■ Hedefler:
a) Uyarlama davasına ilişkin Yargıtay kararı hangi tarihte verilmiştir?
b) Uyarlama davasına ilişkin Yargıtay kararının künyesinde dosya numaralarını ve tarihi veren satırları sıralayın.
c) Uyarlama davasına ilişkin Yargıtay kararı metnini son cümlesinden sonra sürdürün.

■ Kaynak Belge:
::::::::

Uyarlama Davası
T.C YARGITAY
11.Hukuk Dairesi
Esas: 1999 / 10024
Karar: 2000 / 586
Karar Tarihi: 01.02.2000
ÖZET: Davacı borçlu, dava devam ederken taksitlerini düzenli bir şekilde ödemiş ise, bu ödemelerin göz önüne alınacağı tabii olduğu gibi, ödeme planının dava tarihinden itibaren yapılması ve yapılacak uyarlamaya göre fazla ödemeler gözüküyorsa, bunların davacı lehine düşünülmesi ve davacı ödemeleri hiç yapmamış veya arızi bir biçimde birkaç ödeme yapmış ise, bu takdirde ödeme planı karar tarihine en yakın olan bir tarih göz önüne alınarak yapılmalıdır. Bu son hususu için de, dava sözleşmesi faizleri hesap edilmek suretiyle borç miktarı, ödeme planının başlangıç tarihine taşınmalı ve bu borç tutarı ödeme planına esas alınmalı ve taksitlendirme başlangıcı da gösterilerek ileriye dönük uyarlama yapılmalıdır.

::::::::

■ Listelenen Kayıtlar:
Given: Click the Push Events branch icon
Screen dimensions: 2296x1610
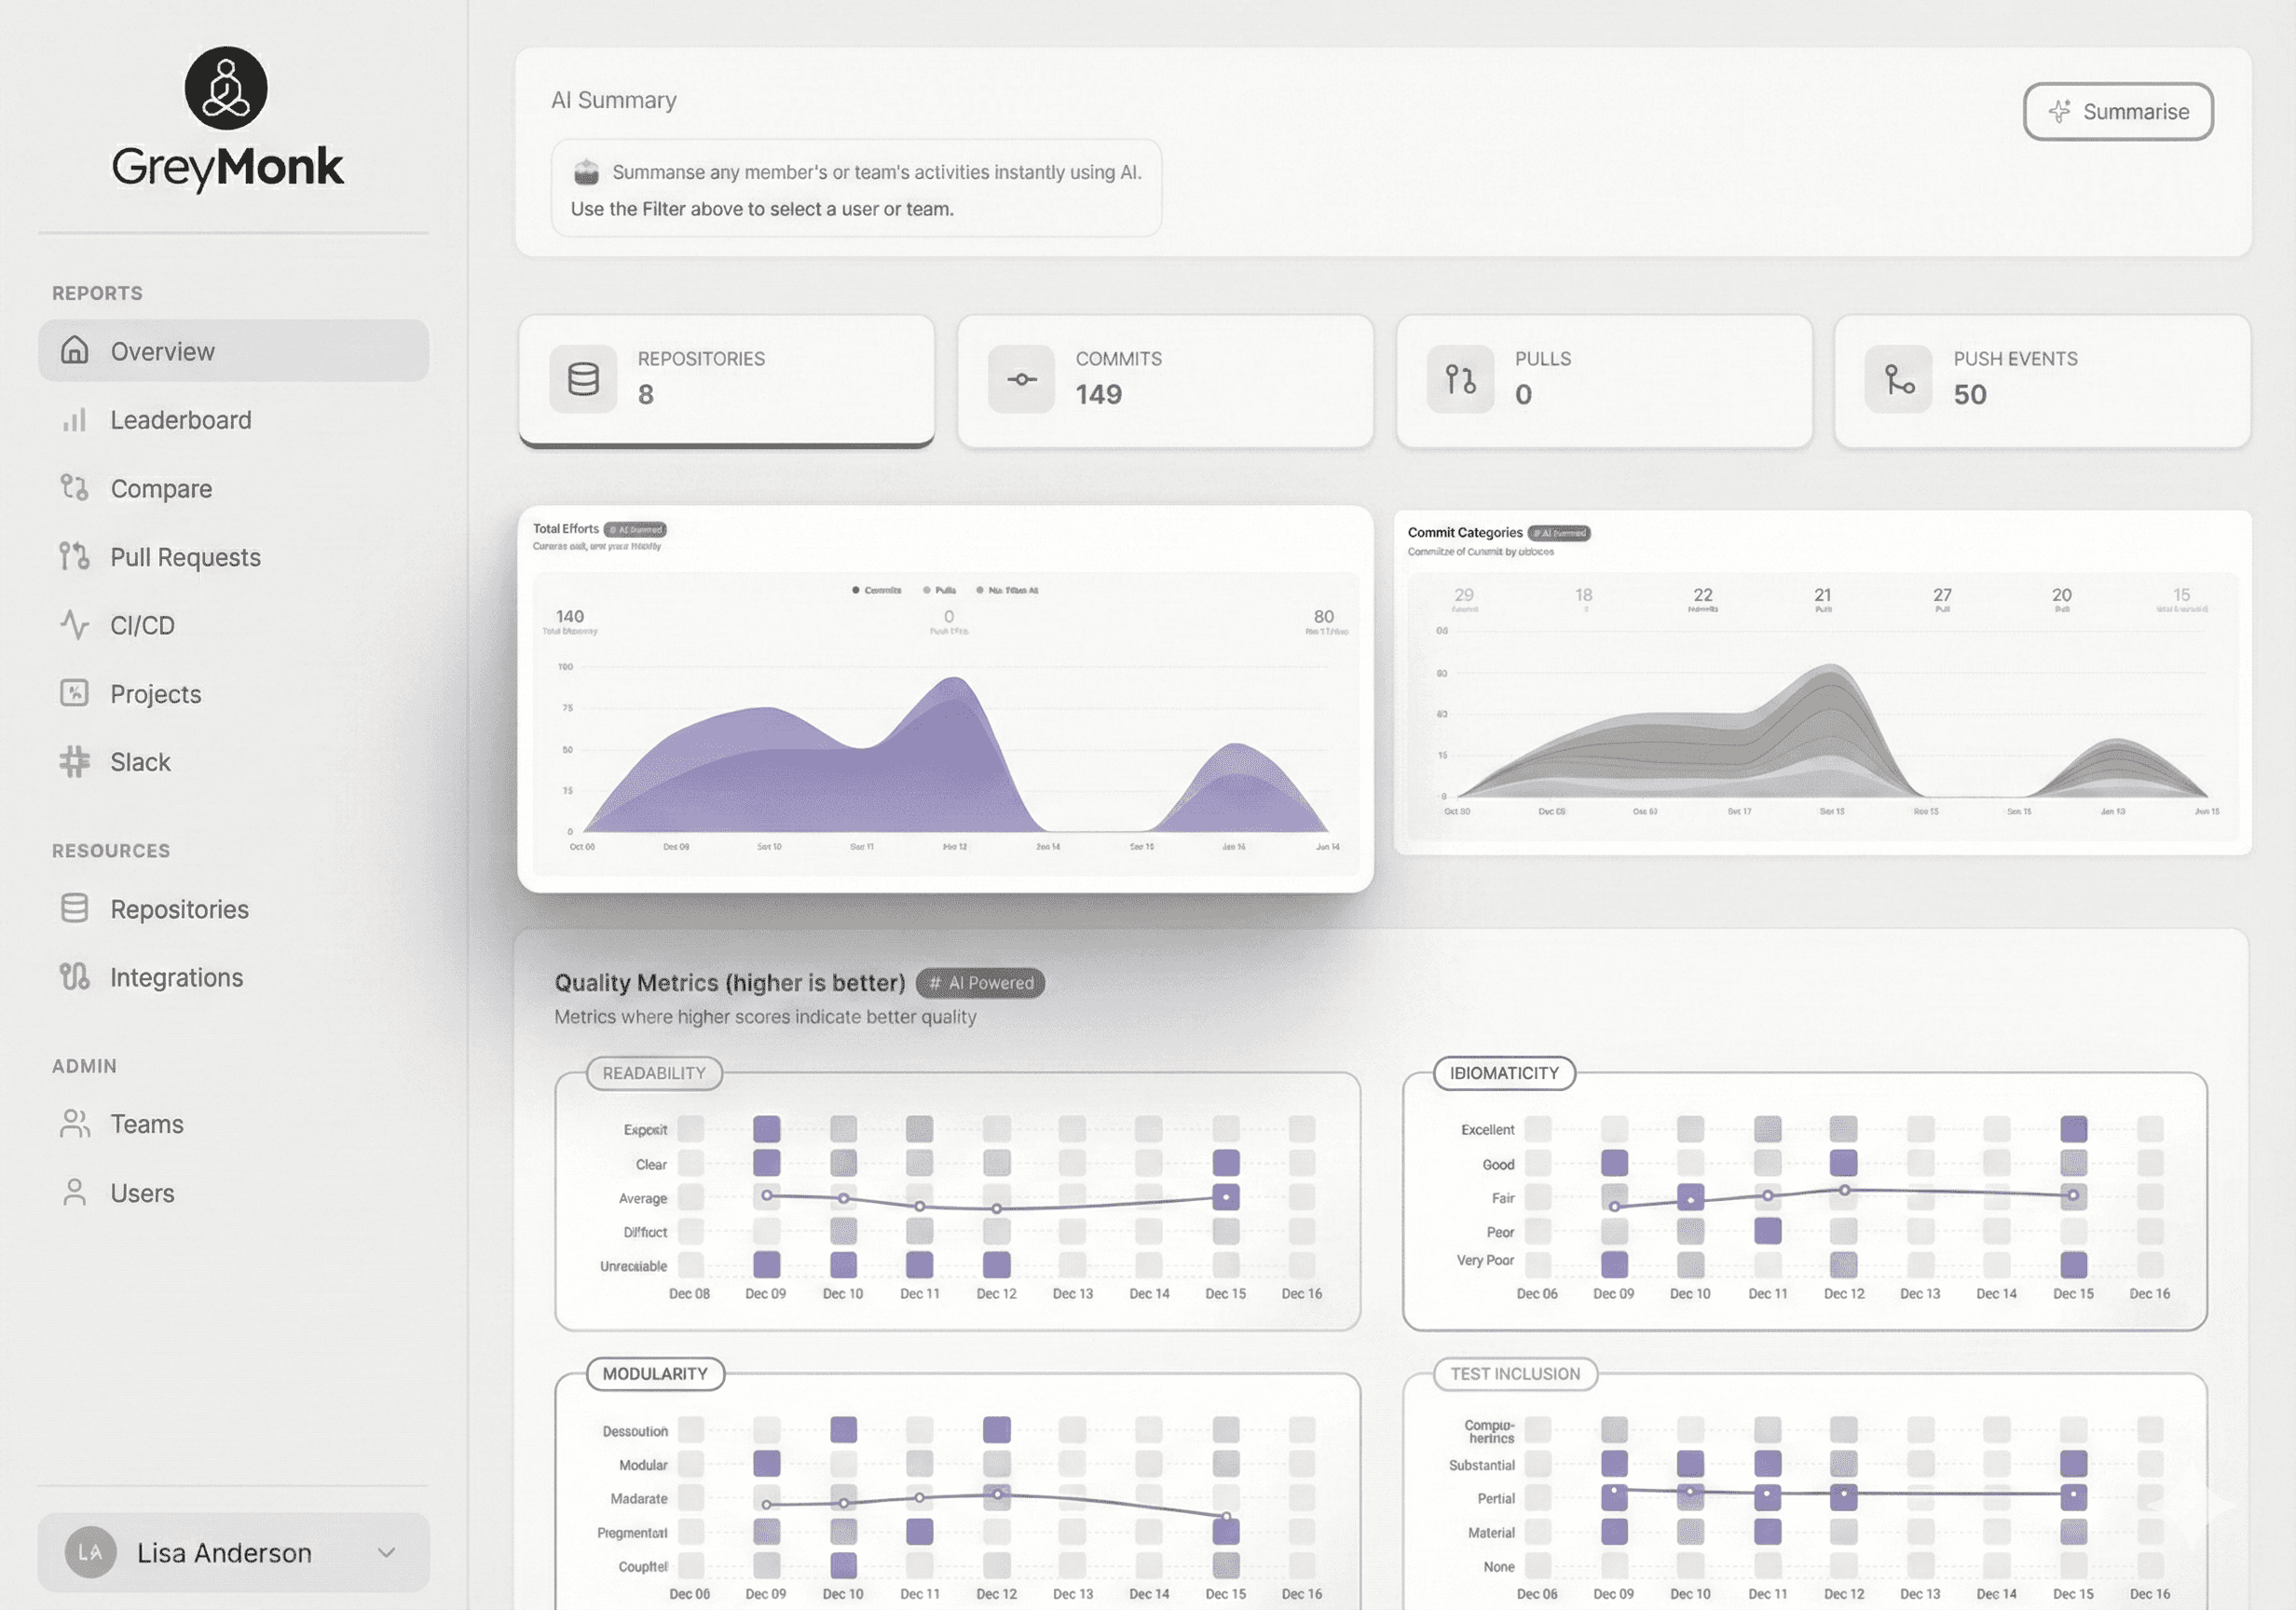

::::::::

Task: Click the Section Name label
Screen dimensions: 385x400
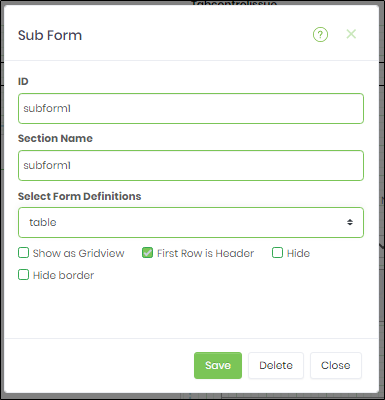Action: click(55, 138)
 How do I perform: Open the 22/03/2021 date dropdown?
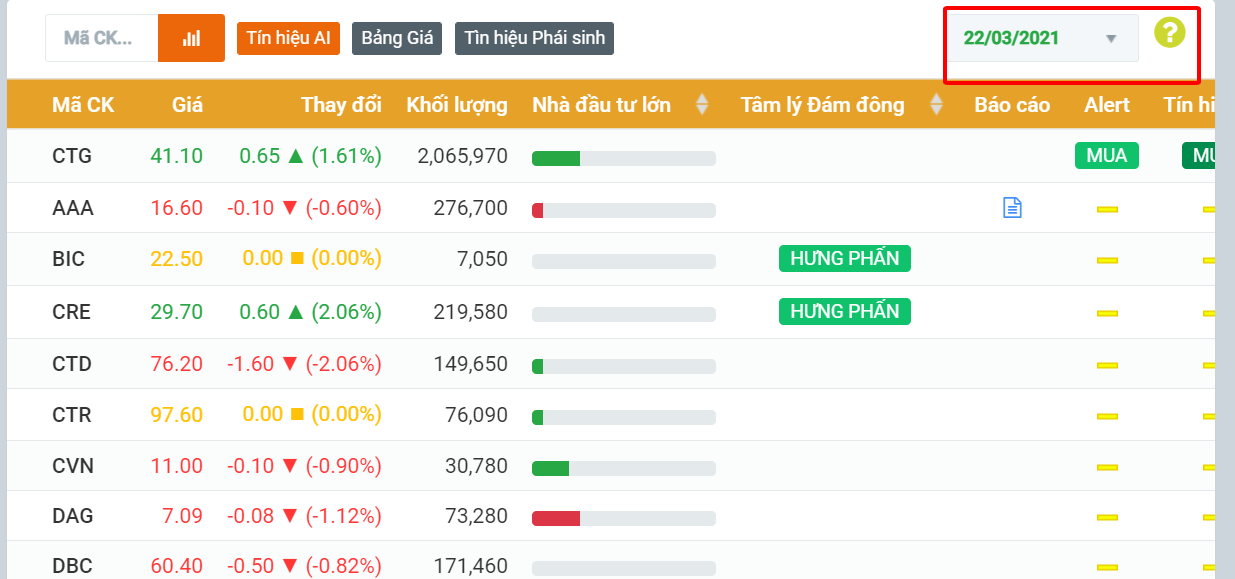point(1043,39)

::::::::

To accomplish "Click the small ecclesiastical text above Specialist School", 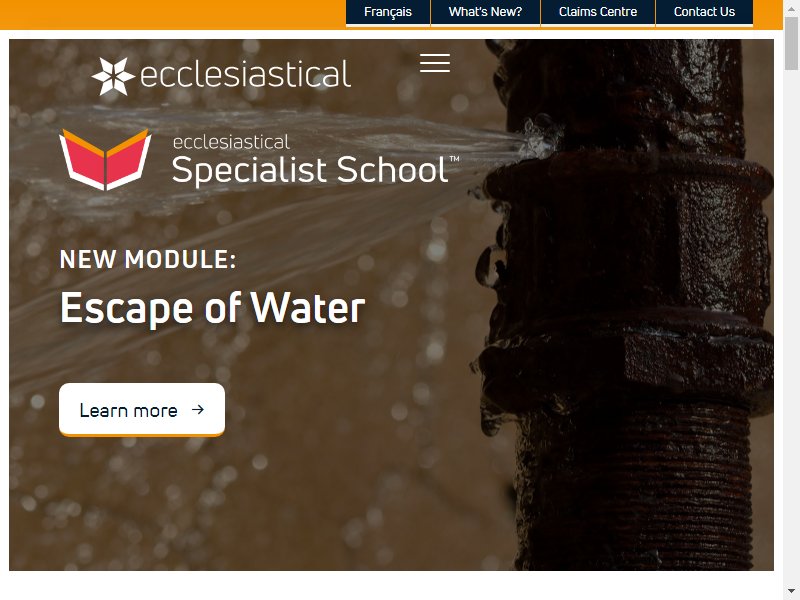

::::::::

■ Görev Yanıtları:
a) Karar 01.02.2000 tarihinde verilmiştir.

b)
- Esas: 1999 / 10024
- Karar: 2000 / 586
- Karar Tarihi: 01.02.2000

c)
(743 S. K. m. 1, 2, 4)
Dava: Selahattin Y. ile Demirbank TAŞ arasındaki davadan dolayı Ankara Asliye 7. Ticaret Hukuk Mahkemesi’nce verilen 18/2/19999 gün ve 19997/118-1999/23 sayılı kararı aleyhinde davlı vekili tarafından karar düzeltilmesi isteğinde bulunulmuş ve karar düzeltme dilekçesinin süresi içinde verildiği de anlaşılmış olmakla dosya için düzenlenen rapor dinlenildikten ve iyen dosya içerisindeki dilekçe, layihalar, duruşma tutanakları ve tüm belgeler okunup, incelendikten sora gereği görüşülüp, düşünüldü.
Döviz Endeksli Konut Kredisi Kullanılması
Karar: Davacı vekili, müvekkilinin davalı bankadan döviz endeksli konut kredisi kullandığını, döviz fiyatlarındaki ani yükselmenin sözleşmenin yerine getirilmesini, imkansız hale getirdiğini ileri sürerek, sözleşmenin uyarlanmasını talep etmiştir.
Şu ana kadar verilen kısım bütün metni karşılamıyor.